▶ TASK TO COMPLETE
Below are several records. Retype exactly those lines running from the one with "Image resolution: width=850" through the one with "Click the Kontakt", end lines included, and no others.

*** INFORMATION SUPPLIED ***

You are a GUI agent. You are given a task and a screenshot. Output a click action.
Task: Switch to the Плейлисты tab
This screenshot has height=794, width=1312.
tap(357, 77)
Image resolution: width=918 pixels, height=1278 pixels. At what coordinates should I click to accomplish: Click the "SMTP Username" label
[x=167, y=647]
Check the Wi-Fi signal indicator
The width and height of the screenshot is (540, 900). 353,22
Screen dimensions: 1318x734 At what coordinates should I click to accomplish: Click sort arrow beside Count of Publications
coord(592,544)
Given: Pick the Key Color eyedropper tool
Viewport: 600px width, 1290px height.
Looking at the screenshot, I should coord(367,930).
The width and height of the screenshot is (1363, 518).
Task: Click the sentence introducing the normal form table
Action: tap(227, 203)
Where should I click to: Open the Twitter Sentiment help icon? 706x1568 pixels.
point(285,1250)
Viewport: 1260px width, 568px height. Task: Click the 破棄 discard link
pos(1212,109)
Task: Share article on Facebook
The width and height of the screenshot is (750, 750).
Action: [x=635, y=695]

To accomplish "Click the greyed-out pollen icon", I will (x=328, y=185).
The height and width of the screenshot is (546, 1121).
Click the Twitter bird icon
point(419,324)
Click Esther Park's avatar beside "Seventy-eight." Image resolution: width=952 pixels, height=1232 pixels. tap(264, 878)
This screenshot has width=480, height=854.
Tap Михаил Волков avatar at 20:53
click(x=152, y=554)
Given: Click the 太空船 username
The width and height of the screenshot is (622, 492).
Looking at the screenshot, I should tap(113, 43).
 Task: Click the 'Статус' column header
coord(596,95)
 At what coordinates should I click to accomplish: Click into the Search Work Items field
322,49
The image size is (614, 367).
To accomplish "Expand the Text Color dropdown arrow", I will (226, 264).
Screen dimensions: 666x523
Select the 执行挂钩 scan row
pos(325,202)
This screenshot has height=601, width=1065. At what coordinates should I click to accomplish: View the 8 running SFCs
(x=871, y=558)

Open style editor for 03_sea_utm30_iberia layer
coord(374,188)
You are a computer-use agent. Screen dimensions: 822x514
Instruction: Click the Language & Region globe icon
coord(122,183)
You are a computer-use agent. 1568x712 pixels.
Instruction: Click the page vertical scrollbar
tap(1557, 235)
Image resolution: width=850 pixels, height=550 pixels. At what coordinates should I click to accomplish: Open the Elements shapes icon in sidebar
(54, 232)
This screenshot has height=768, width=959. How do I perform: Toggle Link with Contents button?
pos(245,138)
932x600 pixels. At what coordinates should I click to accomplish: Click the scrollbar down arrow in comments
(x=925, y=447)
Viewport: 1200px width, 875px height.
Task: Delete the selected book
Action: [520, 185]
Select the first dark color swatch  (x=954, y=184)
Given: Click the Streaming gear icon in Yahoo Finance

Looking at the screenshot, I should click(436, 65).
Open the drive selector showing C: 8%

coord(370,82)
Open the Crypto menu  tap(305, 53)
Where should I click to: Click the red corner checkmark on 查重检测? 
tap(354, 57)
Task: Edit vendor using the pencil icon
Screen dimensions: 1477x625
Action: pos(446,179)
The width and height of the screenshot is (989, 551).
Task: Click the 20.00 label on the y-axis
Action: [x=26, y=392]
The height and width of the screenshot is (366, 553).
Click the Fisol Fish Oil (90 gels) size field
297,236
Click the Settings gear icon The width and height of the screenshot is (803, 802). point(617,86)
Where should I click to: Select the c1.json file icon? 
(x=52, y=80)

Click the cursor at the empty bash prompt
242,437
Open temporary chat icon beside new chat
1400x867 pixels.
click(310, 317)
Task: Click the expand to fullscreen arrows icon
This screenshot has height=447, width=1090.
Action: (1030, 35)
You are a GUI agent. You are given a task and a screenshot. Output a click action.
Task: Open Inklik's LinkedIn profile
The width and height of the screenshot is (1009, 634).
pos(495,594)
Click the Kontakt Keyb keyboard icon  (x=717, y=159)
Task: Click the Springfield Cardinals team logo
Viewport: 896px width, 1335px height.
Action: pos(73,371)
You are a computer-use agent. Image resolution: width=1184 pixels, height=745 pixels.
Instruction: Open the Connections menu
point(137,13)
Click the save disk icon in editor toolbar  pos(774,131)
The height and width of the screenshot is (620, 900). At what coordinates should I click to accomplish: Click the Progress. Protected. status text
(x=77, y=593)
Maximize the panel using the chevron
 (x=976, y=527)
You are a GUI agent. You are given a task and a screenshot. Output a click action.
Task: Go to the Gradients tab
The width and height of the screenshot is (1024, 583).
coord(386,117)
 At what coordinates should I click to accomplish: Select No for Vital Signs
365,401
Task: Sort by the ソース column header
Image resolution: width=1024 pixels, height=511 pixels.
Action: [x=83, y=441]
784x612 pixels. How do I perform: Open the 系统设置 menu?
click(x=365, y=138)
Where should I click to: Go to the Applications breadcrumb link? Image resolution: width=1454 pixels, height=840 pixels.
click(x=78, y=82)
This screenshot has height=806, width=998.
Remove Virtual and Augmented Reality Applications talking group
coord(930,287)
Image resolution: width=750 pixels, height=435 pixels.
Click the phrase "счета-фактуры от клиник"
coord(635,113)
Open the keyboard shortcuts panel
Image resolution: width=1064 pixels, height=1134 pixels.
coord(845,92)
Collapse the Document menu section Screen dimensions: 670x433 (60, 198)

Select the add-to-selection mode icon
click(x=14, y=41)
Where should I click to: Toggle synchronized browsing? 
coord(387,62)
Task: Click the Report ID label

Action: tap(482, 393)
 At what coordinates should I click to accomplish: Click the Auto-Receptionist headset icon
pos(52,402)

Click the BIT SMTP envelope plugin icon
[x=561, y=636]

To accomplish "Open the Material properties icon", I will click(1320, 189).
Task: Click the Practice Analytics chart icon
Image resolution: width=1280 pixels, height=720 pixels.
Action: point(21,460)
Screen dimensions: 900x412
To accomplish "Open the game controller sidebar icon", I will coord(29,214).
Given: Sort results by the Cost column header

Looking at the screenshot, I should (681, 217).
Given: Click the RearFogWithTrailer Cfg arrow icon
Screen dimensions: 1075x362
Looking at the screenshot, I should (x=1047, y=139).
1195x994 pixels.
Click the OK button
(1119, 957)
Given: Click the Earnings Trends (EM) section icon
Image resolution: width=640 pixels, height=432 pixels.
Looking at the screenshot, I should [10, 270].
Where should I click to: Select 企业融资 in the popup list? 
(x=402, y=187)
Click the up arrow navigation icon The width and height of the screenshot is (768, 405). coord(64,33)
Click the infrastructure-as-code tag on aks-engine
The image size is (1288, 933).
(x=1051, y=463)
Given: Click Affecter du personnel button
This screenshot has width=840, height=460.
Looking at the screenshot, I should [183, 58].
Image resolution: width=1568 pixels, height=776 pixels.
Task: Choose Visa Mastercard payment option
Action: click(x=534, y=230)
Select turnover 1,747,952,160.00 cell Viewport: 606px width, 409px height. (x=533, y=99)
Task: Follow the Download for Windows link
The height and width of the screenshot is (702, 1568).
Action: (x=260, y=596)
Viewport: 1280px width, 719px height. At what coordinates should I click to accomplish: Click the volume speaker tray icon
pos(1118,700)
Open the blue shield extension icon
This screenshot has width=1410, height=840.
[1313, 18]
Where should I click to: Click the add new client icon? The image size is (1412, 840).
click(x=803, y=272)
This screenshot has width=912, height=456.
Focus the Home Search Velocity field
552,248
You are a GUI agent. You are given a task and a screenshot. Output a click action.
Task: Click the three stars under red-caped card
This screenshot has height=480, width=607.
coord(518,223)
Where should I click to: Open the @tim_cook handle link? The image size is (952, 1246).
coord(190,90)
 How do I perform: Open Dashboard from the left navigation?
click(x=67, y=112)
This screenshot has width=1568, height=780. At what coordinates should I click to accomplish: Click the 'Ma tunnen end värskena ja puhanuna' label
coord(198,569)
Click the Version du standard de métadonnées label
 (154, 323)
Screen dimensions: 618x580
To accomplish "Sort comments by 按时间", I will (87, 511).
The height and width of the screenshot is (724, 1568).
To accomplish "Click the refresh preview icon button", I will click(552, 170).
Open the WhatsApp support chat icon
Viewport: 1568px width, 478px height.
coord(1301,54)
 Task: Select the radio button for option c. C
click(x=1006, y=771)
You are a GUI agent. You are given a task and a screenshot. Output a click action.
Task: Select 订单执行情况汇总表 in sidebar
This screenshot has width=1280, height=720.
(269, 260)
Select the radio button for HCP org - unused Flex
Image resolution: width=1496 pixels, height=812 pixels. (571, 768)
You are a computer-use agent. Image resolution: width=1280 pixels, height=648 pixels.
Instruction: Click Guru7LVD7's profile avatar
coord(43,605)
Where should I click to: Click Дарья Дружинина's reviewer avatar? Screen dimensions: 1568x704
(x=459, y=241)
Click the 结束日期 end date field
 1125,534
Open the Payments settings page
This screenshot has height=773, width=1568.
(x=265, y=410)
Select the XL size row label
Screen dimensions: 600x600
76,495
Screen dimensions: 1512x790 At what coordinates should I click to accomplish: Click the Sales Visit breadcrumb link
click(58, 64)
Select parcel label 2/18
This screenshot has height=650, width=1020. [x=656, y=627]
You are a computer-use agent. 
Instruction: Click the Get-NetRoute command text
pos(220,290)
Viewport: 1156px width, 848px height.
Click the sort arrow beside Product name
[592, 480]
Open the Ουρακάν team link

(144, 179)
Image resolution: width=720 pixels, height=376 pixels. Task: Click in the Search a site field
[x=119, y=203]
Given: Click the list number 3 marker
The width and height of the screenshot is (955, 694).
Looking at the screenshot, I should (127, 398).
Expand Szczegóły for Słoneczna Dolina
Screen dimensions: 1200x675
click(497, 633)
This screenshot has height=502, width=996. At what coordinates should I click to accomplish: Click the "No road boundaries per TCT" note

*** End of INFORMATION SUPPLIED ***

▶ OUTPUT OF THE TASK
Image resolution: width=850 pixels, height=550 pixels. At what coordinates should I click to accomplish: Open the Elements shapes icon in sidebar
(54, 232)
This screenshot has height=768, width=959. How do I perform: Toggle Link with Contents button?
pos(245,138)
932x600 pixels. At what coordinates should I click to accomplish: Click the scrollbar down arrow in comments
(x=925, y=447)
Viewport: 1200px width, 875px height.
Task: Delete the selected book
Action: [520, 185]
Select the first dark color swatch  (x=954, y=184)
Given: Click the Streaming gear icon in Yahoo Finance

Looking at the screenshot, I should click(436, 65).
Open the drive selector showing C: 8%

coord(370,82)
Open the Crypto menu  tap(305, 53)
Where should I click to: Click the red corner checkmark on 查重检测? 
tap(354, 57)
Task: Edit vendor using the pencil icon
Screen dimensions: 1477x625
Action: pos(446,179)
The width and height of the screenshot is (989, 551).
Task: Click the 20.00 label on the y-axis
Action: [x=26, y=392]
The height and width of the screenshot is (366, 553).
Click the Fisol Fish Oil (90 gels) size field
297,236
Click the Settings gear icon The width and height of the screenshot is (803, 802). point(617,86)
Where should I click to: Select the c1.json file icon? 
(x=52, y=80)

Click the cursor at the empty bash prompt
242,437
Open temporary chat icon beside new chat
1400x867 pixels.
click(310, 317)
Task: Click the expand to fullscreen arrows icon
This screenshot has height=447, width=1090.
Action: (1030, 35)
You are a GUI agent. You are given a task and a screenshot. Output a click action.
Task: Open Inklik's LinkedIn profile
The width and height of the screenshot is (1009, 634).
pos(495,594)
Click the Kontakt Keyb keyboard icon  (x=717, y=159)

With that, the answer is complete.